Arroyo Fountain is a historical landmark in Iloilo City, Philippines. It is located in front of Casa Real de Iloilo, or the Old Iloilo Provincial Capitol, in Iloilo City Proper. It was named after Senator José María Arroyo, who authored the law, Republic Act No. 3222, that established the then Iloilo Metropolitan Waterworks in 1925.

The fountain stands as "Kilometre Zero", the benchmark used to measure distances from Iloilo City to other points in Panay Island, the Western Visayas region, and other places in the Philippines.

History 

Arroyo Fountain was built in 1927 after a law that established the Iloilo Metropolitan Waterworks in September 16, 1925. The site of the structure was where the original flagpole of the old Provincial Capitol used to stand.
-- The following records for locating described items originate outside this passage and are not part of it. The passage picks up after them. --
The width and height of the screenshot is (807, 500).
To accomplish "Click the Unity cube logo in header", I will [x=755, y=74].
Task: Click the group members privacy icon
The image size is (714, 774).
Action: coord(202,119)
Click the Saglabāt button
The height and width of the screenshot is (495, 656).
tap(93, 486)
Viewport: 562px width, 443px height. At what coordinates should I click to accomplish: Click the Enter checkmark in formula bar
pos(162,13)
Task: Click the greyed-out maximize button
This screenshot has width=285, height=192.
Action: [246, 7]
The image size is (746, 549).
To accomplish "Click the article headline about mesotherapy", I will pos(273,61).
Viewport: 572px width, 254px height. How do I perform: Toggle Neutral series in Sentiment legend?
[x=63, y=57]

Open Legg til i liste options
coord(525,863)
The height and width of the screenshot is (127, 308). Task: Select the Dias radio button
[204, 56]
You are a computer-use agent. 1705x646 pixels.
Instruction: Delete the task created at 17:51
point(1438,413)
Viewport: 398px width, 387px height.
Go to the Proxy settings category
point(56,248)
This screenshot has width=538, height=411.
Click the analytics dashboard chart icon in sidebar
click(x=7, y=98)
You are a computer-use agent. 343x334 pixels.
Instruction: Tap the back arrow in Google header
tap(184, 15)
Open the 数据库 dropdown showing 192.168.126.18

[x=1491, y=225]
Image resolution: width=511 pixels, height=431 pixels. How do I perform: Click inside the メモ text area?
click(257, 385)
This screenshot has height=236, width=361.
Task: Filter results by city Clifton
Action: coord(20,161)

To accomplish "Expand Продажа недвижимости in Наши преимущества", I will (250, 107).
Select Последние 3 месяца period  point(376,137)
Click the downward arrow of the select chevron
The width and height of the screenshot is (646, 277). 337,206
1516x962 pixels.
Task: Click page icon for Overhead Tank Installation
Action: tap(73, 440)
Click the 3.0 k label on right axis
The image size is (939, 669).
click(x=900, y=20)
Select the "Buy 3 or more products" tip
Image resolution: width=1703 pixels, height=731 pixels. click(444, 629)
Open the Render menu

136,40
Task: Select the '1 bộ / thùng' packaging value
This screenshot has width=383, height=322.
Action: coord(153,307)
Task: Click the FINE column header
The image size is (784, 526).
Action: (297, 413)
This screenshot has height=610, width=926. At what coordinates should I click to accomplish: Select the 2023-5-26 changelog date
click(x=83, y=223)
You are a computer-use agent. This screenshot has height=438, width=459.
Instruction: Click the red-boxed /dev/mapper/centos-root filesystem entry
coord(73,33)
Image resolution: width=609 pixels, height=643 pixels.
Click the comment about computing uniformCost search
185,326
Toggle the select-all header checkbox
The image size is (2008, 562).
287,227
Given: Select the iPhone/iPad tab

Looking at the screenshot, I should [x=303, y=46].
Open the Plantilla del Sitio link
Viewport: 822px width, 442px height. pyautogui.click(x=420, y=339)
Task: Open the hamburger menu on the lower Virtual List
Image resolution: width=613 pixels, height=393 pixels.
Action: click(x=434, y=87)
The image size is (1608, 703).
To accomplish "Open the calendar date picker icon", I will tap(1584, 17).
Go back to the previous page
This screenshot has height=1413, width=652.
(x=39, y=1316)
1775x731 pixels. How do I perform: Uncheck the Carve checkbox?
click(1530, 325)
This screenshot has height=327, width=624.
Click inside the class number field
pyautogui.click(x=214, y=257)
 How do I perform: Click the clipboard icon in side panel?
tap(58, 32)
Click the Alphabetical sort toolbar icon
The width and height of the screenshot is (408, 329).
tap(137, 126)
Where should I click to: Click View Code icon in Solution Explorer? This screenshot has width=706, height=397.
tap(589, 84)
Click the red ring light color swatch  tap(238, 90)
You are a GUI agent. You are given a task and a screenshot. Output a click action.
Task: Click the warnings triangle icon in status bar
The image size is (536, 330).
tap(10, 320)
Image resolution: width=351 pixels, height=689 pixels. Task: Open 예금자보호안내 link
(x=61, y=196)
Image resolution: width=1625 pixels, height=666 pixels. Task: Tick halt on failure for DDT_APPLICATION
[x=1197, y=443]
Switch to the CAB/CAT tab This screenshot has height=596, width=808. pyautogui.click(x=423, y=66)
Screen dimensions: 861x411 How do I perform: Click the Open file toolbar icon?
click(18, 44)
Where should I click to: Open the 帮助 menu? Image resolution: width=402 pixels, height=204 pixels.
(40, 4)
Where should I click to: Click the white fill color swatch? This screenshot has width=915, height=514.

The fountain is a sculpture composed of originally four naked Grecian icon muses holding overhead a large basin that is overflowing with water gushing from a spout at the top and flowing down to gather in a larger collective basin. However, in 1929, at the insistence of the Roman Catholic Church, the naked muses were later "clothed" in flowing garments and underwent re-sculpting to appear as what the statues look like today.

In modern times, the fountain still stands in the middle of the road, serving as a roundabout for vehicles coming to and from the different districts of the city.